Pubblicato il 31 Marzo 2022 | di Redazione
0Verso la ripresa delle processioni
La fine dello stato d’emergenza per la pandemia è un momento atteso da tutta la comunità civile. Lo è anche all’interno della Chiesa dove le restrizioni sanitario hanno costretto a modificare tempi, luoghi, riti che da sempre caratterizzano e accompagnano la vita dei fedeli. L’attenuazione delle restrizioni è quindi un ulteriore passaggio verso il ritorno alla normalità da tutti auspicato ma non può far dimenticare che il virus continua a circolare e, purtroppo, ad arrecare sofferenze e lutti. Occorre quindi dimostrare prudenza e maturità soprattutto nelle occasioni di incontri con altre persone.
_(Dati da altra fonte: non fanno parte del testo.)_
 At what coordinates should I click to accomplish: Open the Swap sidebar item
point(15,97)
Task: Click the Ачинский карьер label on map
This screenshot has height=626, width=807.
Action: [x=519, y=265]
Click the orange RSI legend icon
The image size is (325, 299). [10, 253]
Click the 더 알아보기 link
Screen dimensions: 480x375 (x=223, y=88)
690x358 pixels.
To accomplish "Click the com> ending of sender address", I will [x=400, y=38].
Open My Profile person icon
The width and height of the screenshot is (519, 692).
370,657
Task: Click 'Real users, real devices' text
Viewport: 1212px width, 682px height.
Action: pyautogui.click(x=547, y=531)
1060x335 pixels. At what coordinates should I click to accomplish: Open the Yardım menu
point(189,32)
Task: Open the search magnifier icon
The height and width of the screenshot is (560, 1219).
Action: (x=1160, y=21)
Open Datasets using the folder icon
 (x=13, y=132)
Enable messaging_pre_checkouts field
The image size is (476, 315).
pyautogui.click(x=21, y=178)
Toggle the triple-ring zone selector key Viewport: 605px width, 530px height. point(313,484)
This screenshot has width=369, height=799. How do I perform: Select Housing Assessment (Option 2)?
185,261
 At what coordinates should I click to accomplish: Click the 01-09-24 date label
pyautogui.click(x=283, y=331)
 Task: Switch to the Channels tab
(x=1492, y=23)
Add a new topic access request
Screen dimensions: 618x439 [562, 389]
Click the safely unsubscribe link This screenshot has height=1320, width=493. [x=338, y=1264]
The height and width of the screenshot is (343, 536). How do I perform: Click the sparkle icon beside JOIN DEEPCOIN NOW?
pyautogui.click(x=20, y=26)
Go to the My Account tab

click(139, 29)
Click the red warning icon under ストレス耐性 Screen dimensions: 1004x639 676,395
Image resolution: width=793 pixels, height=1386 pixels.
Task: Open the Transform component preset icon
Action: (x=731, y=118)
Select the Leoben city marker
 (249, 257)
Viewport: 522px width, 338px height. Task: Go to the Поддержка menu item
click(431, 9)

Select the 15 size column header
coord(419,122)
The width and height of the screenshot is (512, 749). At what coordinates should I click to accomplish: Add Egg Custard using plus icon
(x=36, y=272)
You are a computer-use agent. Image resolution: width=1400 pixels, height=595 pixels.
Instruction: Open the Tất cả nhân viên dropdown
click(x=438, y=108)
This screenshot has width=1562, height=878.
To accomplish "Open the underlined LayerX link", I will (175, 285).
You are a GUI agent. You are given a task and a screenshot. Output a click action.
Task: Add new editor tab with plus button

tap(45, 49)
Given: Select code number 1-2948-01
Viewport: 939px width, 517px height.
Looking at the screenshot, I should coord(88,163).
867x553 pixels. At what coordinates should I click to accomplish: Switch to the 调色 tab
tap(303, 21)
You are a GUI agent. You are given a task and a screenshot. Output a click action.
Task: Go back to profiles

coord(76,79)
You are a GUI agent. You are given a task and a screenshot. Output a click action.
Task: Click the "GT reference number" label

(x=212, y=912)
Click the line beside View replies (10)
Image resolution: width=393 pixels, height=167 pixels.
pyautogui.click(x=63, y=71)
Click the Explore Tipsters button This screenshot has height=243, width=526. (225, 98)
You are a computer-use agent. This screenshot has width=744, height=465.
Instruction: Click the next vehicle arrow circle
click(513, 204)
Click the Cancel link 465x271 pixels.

Tra le privazioni cui ci ha costretto la pandemia c’è anche quella della rinuncia alle processioni e ai riti della religiosità popolare. In questi anni difficili siamo stati costretti a vivere in modo diverso, sicuramente più intimo, momenti che da sempre erano stati l’immagine del rito collettivo e della festa comunitaria. Momenti su cui si fonda la nostra identità non solo religiosa. Ci sono le condizioni per riportare i nostri santi patroni tra le vie delle città e dei paesi e per ridare vita a momenti di intensa e partecipata religiosità?
Il quesito se lo sono posti i Vescovi di Sicilia nel corso dell’ultima assemblea della Conferenza episcopale che hanno riflettuto, tra l’altro, sull’opportunità di riprendere le processioni religiose, qualora il Governo italiano, il 31 marzo revochi, come è stato comunque annunciato, lo stato di emergenza. Le processioni «potrebbero – si legge nel comunicato diffuso dalla Cesi al termine dei lavori – riprendere a partire dalla Domenica delle Palme». Quale gesto concreto di compassione col popolo ucraino, i Vescovi invitano comunque «tutti ad evitare i fuochi o le cosiddette “bombe pirotecniche” per le prossime feste pasquali (Domenica delle Palme – Pasqua). Non si possono sparare i fuochi d’artificio – spiegano – mentre uomini e donne, anziani e, specialmente, bambini sono atterriti dal suono delle sirene e uccisi dalle bombe belliche. In segno concreto di solidarietà, si invita a convertire il corrispettivo dei fuochi pirotecnici in aiuti umanitari ai profughi che saranno accolti nelle nostre Diocesi e nelle nostre città».
I Vescovi delle Chiese di Sicilia hanno colto anche l’opportunità per unirsi all’appello del Santo Padre perché «cessino le ostilità e la parola possa tornare al dialogo per dirimere le divergenze nel rispetto della libertà e autodeterminazione delle nazioni».